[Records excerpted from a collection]

┌────────

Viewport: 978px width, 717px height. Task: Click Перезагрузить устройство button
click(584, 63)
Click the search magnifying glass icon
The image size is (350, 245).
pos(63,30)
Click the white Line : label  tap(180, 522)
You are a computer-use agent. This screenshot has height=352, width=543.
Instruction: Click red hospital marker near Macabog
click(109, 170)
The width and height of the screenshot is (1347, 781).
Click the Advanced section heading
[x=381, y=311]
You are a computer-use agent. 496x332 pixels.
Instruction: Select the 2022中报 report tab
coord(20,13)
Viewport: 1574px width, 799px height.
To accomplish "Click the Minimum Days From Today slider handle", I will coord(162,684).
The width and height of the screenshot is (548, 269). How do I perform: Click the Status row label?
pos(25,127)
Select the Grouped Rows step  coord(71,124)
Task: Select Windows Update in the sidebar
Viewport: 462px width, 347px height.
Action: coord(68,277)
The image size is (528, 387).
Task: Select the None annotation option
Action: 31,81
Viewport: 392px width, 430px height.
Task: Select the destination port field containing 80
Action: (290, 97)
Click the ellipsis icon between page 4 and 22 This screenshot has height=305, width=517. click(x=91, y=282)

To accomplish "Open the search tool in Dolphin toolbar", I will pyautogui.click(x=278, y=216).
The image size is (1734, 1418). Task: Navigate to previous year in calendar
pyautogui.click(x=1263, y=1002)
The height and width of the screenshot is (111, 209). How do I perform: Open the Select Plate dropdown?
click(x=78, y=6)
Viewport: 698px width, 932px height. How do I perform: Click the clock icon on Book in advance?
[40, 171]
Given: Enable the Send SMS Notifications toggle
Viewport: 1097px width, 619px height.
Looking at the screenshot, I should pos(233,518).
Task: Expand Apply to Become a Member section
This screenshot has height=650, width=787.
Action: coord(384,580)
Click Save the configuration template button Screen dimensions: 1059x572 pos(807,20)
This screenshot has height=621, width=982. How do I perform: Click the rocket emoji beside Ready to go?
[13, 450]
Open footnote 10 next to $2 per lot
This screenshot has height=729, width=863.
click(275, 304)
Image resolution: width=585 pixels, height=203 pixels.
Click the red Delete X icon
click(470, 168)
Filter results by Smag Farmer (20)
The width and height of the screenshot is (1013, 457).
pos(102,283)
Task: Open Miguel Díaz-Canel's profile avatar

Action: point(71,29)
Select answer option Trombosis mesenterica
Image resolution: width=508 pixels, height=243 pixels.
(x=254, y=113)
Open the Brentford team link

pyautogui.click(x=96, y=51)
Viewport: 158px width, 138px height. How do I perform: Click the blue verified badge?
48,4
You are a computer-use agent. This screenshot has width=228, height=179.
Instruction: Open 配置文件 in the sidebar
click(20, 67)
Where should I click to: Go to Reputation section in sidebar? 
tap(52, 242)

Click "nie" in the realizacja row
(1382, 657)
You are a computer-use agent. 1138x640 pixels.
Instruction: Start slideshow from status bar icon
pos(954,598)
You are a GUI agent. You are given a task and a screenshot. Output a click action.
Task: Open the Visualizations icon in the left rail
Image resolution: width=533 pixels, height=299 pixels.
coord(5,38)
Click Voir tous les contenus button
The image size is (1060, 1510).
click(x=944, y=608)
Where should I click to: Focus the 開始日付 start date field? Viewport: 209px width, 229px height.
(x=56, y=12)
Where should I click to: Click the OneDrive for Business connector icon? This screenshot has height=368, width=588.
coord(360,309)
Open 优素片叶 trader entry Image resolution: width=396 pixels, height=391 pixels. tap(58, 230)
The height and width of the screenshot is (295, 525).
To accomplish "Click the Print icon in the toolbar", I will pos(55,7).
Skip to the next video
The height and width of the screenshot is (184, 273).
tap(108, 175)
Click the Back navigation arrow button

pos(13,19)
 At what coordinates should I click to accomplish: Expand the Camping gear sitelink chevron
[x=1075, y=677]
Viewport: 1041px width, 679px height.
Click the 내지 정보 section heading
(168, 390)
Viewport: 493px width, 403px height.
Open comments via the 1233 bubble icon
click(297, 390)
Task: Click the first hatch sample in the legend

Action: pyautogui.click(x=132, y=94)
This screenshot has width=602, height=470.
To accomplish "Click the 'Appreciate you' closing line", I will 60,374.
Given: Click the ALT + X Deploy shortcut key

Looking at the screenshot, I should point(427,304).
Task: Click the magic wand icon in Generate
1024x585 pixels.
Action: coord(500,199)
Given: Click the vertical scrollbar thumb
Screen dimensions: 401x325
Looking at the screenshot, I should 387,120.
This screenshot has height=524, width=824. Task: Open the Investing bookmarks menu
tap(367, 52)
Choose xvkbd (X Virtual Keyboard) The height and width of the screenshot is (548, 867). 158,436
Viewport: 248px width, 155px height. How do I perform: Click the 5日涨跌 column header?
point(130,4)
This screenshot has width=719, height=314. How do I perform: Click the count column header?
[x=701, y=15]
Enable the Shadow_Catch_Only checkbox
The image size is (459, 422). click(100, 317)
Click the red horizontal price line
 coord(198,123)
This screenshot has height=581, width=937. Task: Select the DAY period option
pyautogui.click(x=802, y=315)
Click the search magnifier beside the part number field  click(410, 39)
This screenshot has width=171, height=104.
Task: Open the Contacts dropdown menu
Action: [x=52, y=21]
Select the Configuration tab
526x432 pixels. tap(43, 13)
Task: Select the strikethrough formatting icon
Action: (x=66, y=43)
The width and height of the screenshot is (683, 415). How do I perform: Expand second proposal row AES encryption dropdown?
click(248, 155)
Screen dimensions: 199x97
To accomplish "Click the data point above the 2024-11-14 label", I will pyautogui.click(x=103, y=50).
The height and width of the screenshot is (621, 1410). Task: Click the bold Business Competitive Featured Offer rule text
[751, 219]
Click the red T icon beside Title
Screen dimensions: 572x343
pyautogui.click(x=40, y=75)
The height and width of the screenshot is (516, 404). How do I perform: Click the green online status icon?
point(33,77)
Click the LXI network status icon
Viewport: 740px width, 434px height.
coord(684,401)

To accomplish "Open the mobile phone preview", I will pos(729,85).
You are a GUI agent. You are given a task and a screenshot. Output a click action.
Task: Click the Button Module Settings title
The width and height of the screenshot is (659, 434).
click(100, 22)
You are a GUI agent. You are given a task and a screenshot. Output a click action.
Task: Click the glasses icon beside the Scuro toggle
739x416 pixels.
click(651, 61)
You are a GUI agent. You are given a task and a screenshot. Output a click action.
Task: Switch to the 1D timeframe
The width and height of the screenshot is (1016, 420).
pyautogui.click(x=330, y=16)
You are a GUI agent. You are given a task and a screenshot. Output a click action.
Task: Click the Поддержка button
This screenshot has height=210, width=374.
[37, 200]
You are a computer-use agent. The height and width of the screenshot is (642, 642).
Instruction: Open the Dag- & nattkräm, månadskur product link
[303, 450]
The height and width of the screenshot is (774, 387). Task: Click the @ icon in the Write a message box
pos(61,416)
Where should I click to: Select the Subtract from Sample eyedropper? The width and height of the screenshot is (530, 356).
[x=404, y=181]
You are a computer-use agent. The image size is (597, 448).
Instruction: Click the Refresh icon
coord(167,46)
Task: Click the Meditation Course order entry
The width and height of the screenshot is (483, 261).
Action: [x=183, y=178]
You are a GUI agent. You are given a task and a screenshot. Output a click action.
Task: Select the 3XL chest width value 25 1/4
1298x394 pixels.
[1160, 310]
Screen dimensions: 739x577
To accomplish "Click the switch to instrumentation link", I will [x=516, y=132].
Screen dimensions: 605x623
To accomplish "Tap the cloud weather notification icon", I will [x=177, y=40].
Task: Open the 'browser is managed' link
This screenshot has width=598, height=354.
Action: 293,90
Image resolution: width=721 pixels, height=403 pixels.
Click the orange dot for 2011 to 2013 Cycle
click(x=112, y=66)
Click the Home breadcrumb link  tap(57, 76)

└────────

**Required action:** Copy, please, exactly the lines that start at the first line of the data and end at the line containing "You are a computer-use agent. 496x332 pixels.", both kept and no others.

**Solved problem:**
Viewport: 978px width, 717px height. Task: Click Перезагрузить устройство button
click(584, 63)
Click the search magnifying glass icon
The image size is (350, 245).
pos(63,30)
Click the white Line : label  tap(180, 522)
You are a computer-use agent. This screenshot has height=352, width=543.
Instruction: Click red hospital marker near Macabog
click(109, 170)
The width and height of the screenshot is (1347, 781).
Click the Advanced section heading
[x=381, y=311]
You are a computer-use agent. 496x332 pixels.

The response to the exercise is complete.